10. A switching device according to claim 4, wherein the auxiliary contact piece switches on before and switches off after the main contact piece.

11. A switching device according to claim 4, wherein the switching device comprises multiple auxiliary contact pieces which connect in parallel with multiple main contact pieces, and wherein the switching device is useable in conjunction with a multi-phase capacitive load.

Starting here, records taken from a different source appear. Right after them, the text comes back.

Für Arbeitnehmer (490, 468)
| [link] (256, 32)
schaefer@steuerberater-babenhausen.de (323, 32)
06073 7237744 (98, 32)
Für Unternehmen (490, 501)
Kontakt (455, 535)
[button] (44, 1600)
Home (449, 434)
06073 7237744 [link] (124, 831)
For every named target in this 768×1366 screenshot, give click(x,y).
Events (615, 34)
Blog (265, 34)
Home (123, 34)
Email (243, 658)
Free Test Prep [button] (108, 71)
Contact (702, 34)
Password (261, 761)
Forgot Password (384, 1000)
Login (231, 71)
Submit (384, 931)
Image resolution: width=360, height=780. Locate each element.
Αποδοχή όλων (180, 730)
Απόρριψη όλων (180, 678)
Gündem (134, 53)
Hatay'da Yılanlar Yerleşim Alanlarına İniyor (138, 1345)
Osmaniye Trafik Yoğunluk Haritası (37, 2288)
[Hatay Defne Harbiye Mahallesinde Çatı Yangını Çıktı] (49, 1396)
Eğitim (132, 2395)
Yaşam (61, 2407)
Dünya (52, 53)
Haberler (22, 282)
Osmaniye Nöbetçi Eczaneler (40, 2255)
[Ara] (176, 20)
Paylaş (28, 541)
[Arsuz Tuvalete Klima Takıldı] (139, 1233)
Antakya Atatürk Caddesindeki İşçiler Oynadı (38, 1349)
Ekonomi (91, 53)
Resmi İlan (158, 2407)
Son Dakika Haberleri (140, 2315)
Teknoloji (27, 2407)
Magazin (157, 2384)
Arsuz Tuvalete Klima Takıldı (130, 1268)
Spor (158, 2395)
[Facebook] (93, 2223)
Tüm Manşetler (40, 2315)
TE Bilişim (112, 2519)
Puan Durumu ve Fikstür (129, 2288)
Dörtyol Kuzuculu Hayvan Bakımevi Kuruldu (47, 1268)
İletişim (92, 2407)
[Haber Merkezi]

12. An electromagnetic switching device for switching capacitive loads comprising:

A. a main contact housing;

B. an auxiliary contact housing, the auxiliary contact housing being detachable from the main contact housing;

C. first, second and third main contact pieces,

1. the first, second and third main contact pieces being disposed in the main contact housing, and

2. each of the first, second and third main contact pieces having first and second terminals;

D. first, second and third auxiliary contact pieces which switch on before and switch off after the first, second and third main contact pieces,

1. the first, second and third auxiliary contact pieces being disposed in the auxiliary contact housing,

2. the first, second and third auxiliary contact pieces each having first and second terminals,

a. the first terminal of the first auxiliary contact piece being stacked on top of the first terminal of the first main contact piece,

b. the first terminal of the second auxiliary contact piece being stacked on top of the first terminal of the second main contact piece, and

c. the first terminal of the third auxiliary contact piece being stacked on top of the first terminal of the third main contact piece, and

3. the first auxiliary contact piece being connected in parallel with the first main contact piece, the second auxiliary contact piece being connected in parallel with the second main contact piece, and the third auxiliary contact piece being connected in parallel with the third main contact piece; and

E. first, second and third resistors,

1. the first resistor being connected between the first terminal of the first auxiliary contact piece and the first terminal of the first main contact piece, the second resistor being connected between the first terminal of the second auxiliary contact piece and the first terminal of the second main contact piece, and the third resistor being connected between the first terminal of the third auxiliary contact piece and the first terminal of the third main contact piece,

2. a. the first resistor being located immediately under the first terminal of the first auxiliary contact piece in a first cavity of the auxiliary contact housing, the first cavity extending from the first terminal of the first auxiliary contact piece in the direction of the first terminal of the first main contact piece,

b. the second resistor being located immediately under the first terminal of the second auxiliary contact piece in a second cavity of the auxiliary contact housing, the second cavity extending from the first terminal of the second auxiliary contact piece in the direction of the first terminal of the second main contact piece, and

c. the third resistor being located immediately under the first terminal of the third auxiliary contact piece in a third cavity of the auxiliary contact housing, the third cavity extending from the first terminal of the third auxiliary contact piece in the direction of the first terminal of the third main contact piece, and

3. a. one end of the first resistor being brought out of the first cavity by a first electrical conductor, the first electrical conductor connecting the one end of the first resistor to the first terminal of the first main contact piece,

b. one end of the second resistor being brought out of the second cavity by a second electrical conductor, the second electrical conductor connecting the one end of the second resistor to the first terminal of the second main contact piece, and

c. one end of the third resistor being brought out of the third cavity by a third electrical conductor, the third electrical conductor connecting the one end of the third resistor to the first terminal of the third main contact piece.

13. A resistor arrangement according to claim 1, wherein each resistor is spring-shaped.

14. A switching device according to claim 4, wherein the resistor is spring-shaped.